▶ **Instrucciones**
**1.** Copia del relato sobre el viaje a Isla Negra el tramo que va desde "Fotografía tomada por" hasta "cerros de claroscuros.".
**2.** En el relato sobre el viaje a Isla Negra, explica en una a tres oraciones qué le sucedía al rostro de quien narra mientras caminaba hacia la Terminal de Valparaíso y qué lo causaba.

▶ **Fragmento para leer**

--------------------------------

Algunas veces pienso...

Algunas veces pienso...
Fotografía tomada por Gustavo L. Tarchini

jueves, 3 de julio de 2008

LA CASA DE NERUDA (II)

Partí rumbo a la última etapa de mi viaje. Había escuchado tantas cosas de Isla Negra!! El amanecer me encontró caminando por las calles silenciosas rumbo a la Terminal de Valparaíso. El viento de la madrugada fría castigaba mi rostro con su hálito marino, mientras la tenue luz rosada del alba pintaba los cerros de claroscuros.

--------------------------------

▶ **Filas de datos**
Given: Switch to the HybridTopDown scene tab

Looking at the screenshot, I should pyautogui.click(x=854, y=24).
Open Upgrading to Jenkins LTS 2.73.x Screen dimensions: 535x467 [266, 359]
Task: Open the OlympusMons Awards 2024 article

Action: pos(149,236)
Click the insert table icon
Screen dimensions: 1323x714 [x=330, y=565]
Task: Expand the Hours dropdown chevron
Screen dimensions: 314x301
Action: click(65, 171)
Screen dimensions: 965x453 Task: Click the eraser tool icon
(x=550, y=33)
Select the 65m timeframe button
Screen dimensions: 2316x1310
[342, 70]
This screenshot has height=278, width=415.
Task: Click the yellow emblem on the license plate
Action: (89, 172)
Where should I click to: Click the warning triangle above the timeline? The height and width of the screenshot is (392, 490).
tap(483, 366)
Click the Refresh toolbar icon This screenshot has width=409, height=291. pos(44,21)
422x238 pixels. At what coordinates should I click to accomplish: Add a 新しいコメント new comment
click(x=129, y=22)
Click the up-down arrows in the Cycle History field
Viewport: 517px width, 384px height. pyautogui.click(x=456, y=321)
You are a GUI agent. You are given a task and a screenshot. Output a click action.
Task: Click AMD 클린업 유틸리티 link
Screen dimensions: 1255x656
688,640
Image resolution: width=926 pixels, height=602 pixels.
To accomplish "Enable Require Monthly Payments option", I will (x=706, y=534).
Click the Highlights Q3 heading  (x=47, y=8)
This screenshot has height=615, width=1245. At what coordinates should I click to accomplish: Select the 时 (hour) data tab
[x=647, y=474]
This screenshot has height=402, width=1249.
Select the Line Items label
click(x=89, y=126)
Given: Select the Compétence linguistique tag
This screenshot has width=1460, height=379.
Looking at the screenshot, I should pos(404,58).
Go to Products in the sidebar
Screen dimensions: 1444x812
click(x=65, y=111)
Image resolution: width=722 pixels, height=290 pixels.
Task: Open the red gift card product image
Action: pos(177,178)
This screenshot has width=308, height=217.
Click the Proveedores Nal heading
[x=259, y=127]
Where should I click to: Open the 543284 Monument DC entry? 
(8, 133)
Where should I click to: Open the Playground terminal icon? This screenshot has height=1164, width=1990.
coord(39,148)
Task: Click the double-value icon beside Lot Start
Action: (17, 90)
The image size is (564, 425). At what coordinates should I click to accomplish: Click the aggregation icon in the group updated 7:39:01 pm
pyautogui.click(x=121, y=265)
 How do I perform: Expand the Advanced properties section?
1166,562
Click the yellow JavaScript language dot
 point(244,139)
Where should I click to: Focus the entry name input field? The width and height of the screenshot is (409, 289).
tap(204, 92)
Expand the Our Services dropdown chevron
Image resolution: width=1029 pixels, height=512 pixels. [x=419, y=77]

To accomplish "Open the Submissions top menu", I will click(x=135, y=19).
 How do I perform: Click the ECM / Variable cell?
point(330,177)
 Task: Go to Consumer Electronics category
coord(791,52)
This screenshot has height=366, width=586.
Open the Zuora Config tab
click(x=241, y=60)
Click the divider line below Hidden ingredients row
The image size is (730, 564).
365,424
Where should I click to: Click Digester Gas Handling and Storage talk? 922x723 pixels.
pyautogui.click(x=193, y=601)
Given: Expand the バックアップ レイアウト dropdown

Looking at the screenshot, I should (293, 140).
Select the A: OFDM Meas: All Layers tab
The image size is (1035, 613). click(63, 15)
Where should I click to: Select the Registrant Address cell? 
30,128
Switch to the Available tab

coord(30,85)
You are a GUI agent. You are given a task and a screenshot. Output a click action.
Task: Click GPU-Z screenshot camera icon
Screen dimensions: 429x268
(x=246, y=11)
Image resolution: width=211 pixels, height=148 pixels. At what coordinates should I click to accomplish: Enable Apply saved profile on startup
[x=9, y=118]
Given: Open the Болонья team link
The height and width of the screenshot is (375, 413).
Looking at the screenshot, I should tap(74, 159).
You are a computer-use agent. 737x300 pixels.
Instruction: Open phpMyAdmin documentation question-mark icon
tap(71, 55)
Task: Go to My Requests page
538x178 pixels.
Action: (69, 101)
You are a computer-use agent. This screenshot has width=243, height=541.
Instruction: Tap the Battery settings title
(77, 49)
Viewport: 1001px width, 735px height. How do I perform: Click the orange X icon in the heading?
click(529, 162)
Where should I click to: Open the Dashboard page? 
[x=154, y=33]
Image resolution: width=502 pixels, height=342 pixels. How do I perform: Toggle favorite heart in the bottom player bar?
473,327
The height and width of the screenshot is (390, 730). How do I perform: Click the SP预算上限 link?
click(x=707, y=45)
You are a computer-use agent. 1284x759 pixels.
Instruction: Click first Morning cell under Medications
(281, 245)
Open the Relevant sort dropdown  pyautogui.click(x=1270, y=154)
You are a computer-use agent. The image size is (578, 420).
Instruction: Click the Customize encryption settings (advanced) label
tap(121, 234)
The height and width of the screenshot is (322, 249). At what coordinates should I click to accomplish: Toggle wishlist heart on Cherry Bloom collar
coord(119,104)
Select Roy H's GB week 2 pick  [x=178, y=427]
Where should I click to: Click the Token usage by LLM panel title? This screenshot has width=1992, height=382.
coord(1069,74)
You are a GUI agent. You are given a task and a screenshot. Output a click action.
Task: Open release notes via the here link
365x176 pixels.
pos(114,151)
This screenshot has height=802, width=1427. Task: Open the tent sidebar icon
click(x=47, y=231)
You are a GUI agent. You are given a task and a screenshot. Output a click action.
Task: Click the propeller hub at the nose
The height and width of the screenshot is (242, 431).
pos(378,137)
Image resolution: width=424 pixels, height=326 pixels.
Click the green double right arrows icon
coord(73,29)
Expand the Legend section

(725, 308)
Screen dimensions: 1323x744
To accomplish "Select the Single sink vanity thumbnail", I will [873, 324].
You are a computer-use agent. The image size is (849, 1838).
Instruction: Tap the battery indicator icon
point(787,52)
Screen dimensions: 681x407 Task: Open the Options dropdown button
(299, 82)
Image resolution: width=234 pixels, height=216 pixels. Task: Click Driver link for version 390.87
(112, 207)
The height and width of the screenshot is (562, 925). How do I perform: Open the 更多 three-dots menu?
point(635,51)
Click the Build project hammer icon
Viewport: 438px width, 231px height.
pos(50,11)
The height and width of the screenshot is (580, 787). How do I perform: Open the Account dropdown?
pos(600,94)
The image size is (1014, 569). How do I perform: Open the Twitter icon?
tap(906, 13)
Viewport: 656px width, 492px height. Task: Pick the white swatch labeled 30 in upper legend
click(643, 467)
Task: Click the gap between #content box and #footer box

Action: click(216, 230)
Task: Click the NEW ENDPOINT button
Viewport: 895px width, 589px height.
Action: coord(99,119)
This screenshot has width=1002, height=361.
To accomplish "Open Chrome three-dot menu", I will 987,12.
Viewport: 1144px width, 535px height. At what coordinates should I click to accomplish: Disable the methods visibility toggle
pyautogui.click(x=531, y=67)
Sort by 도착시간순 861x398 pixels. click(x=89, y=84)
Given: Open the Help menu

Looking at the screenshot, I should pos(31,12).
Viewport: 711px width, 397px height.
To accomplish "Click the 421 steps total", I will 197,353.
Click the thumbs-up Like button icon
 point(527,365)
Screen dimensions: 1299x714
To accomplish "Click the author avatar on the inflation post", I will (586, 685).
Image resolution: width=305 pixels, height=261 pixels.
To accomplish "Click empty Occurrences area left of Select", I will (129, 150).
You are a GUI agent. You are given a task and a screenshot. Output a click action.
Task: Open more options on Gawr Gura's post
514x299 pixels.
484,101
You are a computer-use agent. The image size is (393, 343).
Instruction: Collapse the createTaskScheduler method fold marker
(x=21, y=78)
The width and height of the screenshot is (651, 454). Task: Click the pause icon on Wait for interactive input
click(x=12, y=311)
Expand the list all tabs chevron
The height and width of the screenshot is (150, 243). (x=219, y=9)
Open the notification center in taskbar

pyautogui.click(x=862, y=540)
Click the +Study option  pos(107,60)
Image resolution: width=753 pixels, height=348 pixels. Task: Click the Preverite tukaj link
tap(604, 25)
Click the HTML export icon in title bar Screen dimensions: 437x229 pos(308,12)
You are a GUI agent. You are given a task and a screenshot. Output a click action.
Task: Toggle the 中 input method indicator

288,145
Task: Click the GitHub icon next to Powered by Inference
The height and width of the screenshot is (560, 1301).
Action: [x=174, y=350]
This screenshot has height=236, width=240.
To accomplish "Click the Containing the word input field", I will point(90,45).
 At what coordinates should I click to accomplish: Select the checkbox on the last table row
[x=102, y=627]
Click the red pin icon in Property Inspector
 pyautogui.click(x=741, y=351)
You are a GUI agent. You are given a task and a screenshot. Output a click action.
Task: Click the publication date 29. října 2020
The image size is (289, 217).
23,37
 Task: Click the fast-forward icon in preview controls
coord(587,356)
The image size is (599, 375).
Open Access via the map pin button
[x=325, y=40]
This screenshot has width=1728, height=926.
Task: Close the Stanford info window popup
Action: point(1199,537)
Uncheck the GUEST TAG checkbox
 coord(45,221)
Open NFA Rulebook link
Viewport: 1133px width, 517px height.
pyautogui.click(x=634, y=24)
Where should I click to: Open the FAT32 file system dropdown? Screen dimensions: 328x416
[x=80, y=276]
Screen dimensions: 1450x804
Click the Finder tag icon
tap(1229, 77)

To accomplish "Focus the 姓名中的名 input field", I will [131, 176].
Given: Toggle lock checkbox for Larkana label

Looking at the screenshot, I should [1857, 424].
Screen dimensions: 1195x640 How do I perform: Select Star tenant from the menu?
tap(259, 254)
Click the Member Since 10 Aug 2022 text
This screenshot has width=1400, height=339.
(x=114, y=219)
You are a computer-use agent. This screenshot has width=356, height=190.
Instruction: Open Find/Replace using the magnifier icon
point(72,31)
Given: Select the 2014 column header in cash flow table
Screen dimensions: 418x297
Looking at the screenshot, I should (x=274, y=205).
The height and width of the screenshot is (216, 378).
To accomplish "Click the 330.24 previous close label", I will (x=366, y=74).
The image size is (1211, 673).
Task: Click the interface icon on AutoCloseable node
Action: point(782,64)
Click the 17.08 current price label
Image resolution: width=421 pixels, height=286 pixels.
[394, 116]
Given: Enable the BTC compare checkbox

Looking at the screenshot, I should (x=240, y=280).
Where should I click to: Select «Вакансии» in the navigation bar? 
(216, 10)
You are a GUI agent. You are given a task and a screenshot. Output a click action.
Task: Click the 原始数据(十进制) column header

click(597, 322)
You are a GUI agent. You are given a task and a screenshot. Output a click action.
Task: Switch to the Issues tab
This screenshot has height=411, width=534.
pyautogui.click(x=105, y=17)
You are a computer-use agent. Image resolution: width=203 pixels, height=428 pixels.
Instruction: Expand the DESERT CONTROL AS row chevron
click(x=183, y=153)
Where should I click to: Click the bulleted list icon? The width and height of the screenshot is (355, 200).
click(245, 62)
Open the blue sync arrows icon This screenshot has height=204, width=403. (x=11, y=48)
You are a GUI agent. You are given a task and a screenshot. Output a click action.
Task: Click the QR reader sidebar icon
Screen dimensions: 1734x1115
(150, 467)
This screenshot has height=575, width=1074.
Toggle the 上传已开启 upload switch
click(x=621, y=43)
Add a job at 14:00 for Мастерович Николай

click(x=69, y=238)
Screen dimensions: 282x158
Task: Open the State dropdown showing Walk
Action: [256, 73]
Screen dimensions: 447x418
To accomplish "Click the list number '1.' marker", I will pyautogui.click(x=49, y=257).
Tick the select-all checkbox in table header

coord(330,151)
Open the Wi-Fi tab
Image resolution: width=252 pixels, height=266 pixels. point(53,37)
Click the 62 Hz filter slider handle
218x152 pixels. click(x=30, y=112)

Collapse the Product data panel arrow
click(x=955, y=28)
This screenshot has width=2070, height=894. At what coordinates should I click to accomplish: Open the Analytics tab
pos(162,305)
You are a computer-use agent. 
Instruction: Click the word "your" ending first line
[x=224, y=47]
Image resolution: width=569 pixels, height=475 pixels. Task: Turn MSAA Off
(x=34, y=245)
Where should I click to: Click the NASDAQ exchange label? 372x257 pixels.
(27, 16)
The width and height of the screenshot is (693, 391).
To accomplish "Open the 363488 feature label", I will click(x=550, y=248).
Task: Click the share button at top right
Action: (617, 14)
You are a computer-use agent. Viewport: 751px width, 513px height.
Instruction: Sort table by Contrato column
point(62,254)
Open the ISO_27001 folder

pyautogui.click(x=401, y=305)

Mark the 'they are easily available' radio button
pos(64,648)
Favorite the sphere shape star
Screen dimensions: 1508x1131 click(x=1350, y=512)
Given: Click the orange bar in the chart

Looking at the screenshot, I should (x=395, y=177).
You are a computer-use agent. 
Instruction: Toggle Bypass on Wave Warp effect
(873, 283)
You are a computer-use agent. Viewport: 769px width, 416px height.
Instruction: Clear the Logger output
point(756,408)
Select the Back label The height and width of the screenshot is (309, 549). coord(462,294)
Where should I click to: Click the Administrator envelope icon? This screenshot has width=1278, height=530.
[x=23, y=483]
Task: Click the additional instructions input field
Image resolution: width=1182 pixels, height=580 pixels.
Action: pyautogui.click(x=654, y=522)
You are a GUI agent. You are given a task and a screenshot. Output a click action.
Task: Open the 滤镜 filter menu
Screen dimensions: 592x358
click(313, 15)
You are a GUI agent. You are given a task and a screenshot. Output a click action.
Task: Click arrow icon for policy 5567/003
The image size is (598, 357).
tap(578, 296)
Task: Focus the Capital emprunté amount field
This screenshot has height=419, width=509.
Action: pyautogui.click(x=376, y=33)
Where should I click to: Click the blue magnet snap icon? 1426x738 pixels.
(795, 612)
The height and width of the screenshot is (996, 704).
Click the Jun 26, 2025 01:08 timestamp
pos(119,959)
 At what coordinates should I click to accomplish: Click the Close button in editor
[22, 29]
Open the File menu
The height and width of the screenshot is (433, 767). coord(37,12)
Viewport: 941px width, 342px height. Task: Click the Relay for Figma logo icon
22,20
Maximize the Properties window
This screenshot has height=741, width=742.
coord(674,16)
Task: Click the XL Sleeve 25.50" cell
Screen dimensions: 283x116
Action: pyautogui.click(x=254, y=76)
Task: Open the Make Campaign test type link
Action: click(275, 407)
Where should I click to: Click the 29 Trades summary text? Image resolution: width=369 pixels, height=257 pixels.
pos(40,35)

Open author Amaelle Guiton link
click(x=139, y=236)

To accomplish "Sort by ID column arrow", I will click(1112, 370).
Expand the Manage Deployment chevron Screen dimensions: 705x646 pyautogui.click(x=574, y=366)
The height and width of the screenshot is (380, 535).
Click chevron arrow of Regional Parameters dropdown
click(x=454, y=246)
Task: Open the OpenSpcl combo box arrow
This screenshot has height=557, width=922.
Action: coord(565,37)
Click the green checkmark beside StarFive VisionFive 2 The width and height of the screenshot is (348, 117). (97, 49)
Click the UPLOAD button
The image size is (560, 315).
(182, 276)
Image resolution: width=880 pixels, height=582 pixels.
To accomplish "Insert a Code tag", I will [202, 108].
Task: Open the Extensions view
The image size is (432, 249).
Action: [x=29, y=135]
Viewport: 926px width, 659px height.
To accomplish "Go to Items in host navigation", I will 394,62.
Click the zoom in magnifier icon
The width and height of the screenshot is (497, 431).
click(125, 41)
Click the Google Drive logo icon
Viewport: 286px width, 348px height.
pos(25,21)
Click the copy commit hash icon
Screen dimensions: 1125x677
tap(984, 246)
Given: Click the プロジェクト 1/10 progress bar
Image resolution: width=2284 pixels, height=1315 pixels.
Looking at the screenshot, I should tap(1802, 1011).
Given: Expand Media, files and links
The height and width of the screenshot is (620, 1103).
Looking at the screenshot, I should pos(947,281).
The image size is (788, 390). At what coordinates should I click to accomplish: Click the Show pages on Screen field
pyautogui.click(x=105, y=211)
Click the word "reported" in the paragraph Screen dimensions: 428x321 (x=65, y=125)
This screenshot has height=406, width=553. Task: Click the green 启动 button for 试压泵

--------------------------------

▶ **Respuestas resueltas**
**1.**
Fotografía tomada por Gustavo L. Tarchini

jueves, 3 de julio de 2008

LA CASA DE NERUDA (II)

Partí rumbo a la última etapa de mi viaje. Había escuchado tantas cosas de Isla Negra!! El amanecer me encontró caminando por las calles silenciosas rumbo a la Terminal de Valparaíso. El viento de la madrugada fría castigaba mi rostro con su hálito marino, mientras la tenue luz rosada del alba pintaba los cerros de claroscuros.

**2.** Mientras caminaba al amanecer hacia la Terminal de Valparaíso, el rostro de quien narra se sentía castigado. La causa era el viento de la madrugada fría, que llegaba con su hálito marino.